Die fundamentalen Schritte zur Netzwerkfreigabe auf Linux-basierten Platinenrechnern kommen in späteren Fallbeispielen noch zu Wort. Auf einem Desktop-Linux unterscheidet sich der Vorgang nicht wesentlich. Eventuell hilft der jeweilige Dateimanager wie etwa Nautilus unter Ubuntu tatkräftig mit, installiert beim ersten Freigabeversuch automatisch Samba und sorgt ferner für nötigen Dateirechte auf dem Dateisystem. Mit solcher Mithilfe ist aber nicht auf jedem Linux zu rechnen. Die folgenden Schritte funktionieren auf jedem Debian/Ubuntu-basierten System.

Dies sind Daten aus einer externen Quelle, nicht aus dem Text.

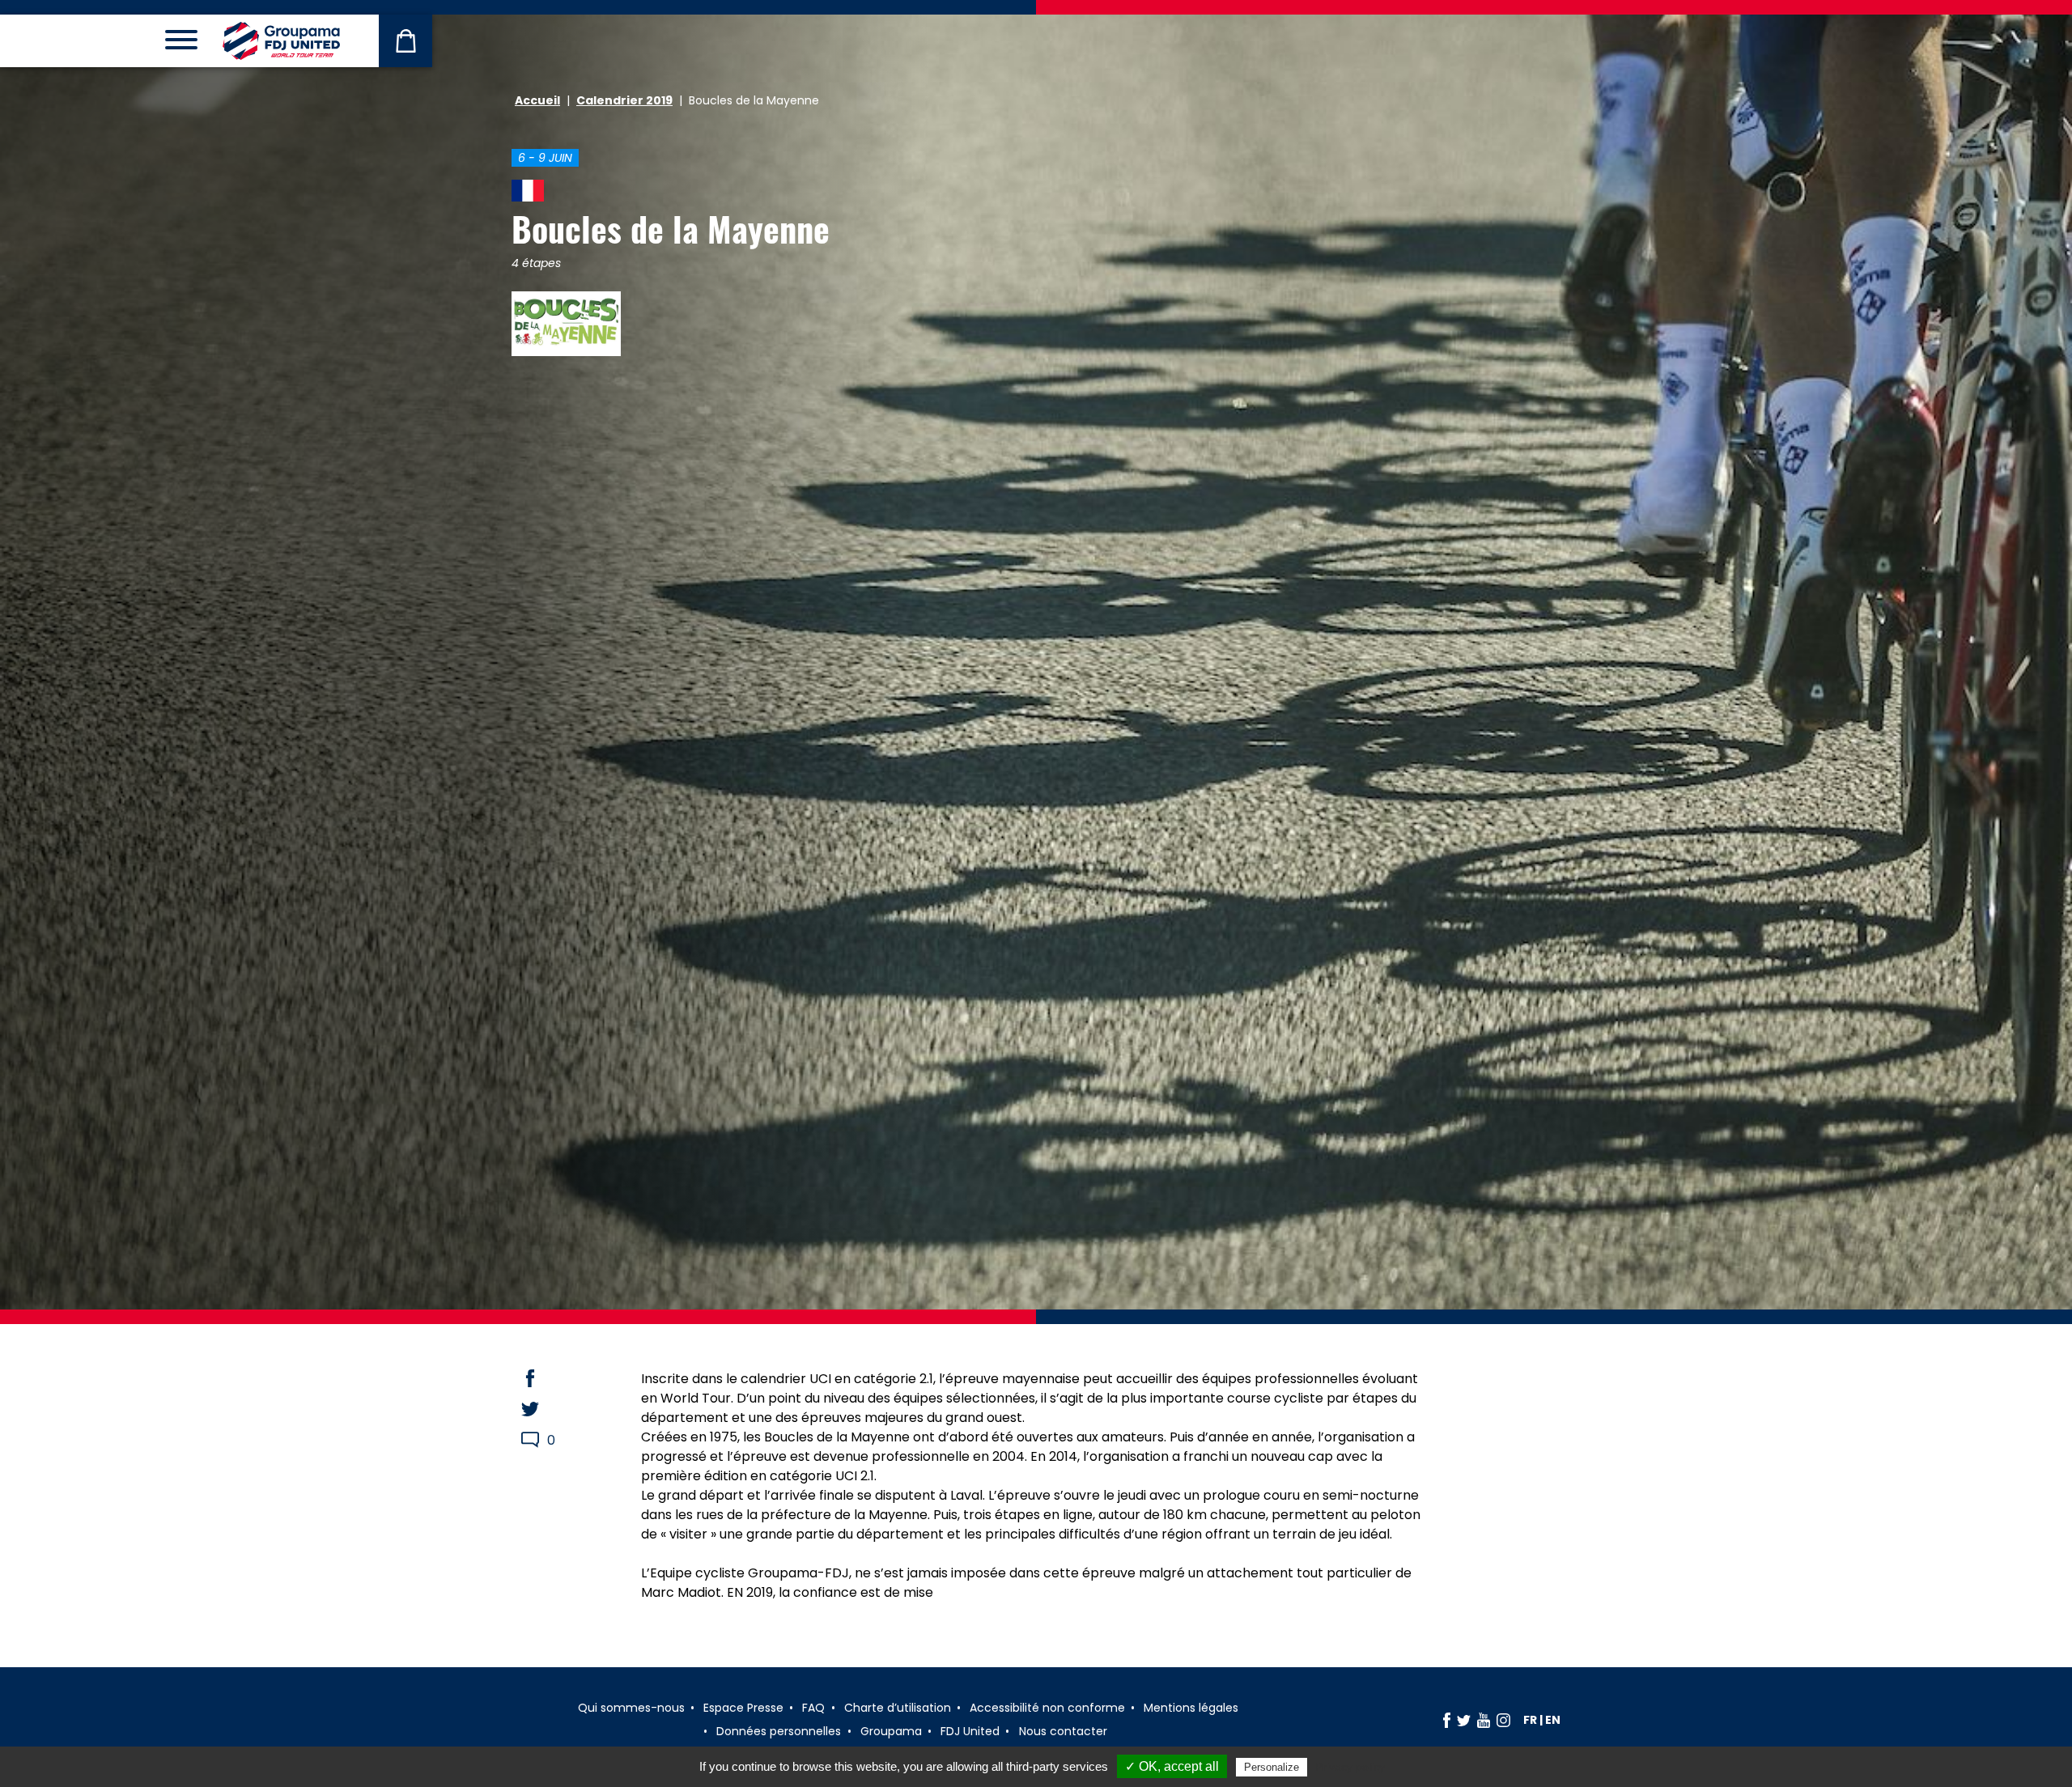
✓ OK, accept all (1172, 1766)
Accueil (537, 100)
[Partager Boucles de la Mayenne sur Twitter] (545, 1409)
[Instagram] (1503, 1720)
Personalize (1271, 1767)
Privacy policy (1350, 1766)
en (1552, 1720)
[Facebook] (1447, 1720)
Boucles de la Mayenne (671, 228)
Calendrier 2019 (624, 100)
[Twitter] (1464, 1720)
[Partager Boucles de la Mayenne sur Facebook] (545, 1378)
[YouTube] (1483, 1720)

Zunächst muss Samba installiert sein:

sudo apt-get install samba-common samba  

Alles Weitere entspricht im Prinzip dem Vorgehen unter Windows. Es muss ein Benutzerkonto geben, für welches Daten freigegeben werden:

sudo useradd -m sepp  sudo passwd sepp  

Schalter „-m“ ist optional und erstellt ein Home-Verzeichnis für den Benutzer. Der Benutzer benötigt dann die Aufnahme in die Samba-Gruppe und ein Samba-Kennwort, das mit dem Systemkennwort identisch sein darf. Das erledigt dieser Befehl:

sudo smbpasswd sepp  

Nun kann die Freigabe erfolgen:

net usershare add 4Sepp /home/sepp/ "" sepp:f  

Diese Freigabe wird als „4Sepp“ auf anderen Rechnern erscheinen und die Daten des Home-Verzeichnisses anbieten. Der Benutzer erhält mit „:f“ Vollzugriff („full“). Wie bei Windows muss auch hier dafür gesorgt sein, dass die lokalen Dateirechte mitspielen. Diese Arbeit kann der Dateimanager Midnight Commander mit „File > Chown“ (Besitzübernahme) und „File > Chmod“ (Rechteänderungen) übernehmen. Genau wie bei einem Windows-PC stellt sich auch hier das Problem, wie ein schlafender Linux-Datei-Server übers Netz aufzuwecken ist. Hier wird neben einem Weckprogramm auf Client-Seite auch auf dem Server ein Zusatz-Tool notwendig. Es nennt sich ethtool und ist für alle Linux-Distributionen verfügbar.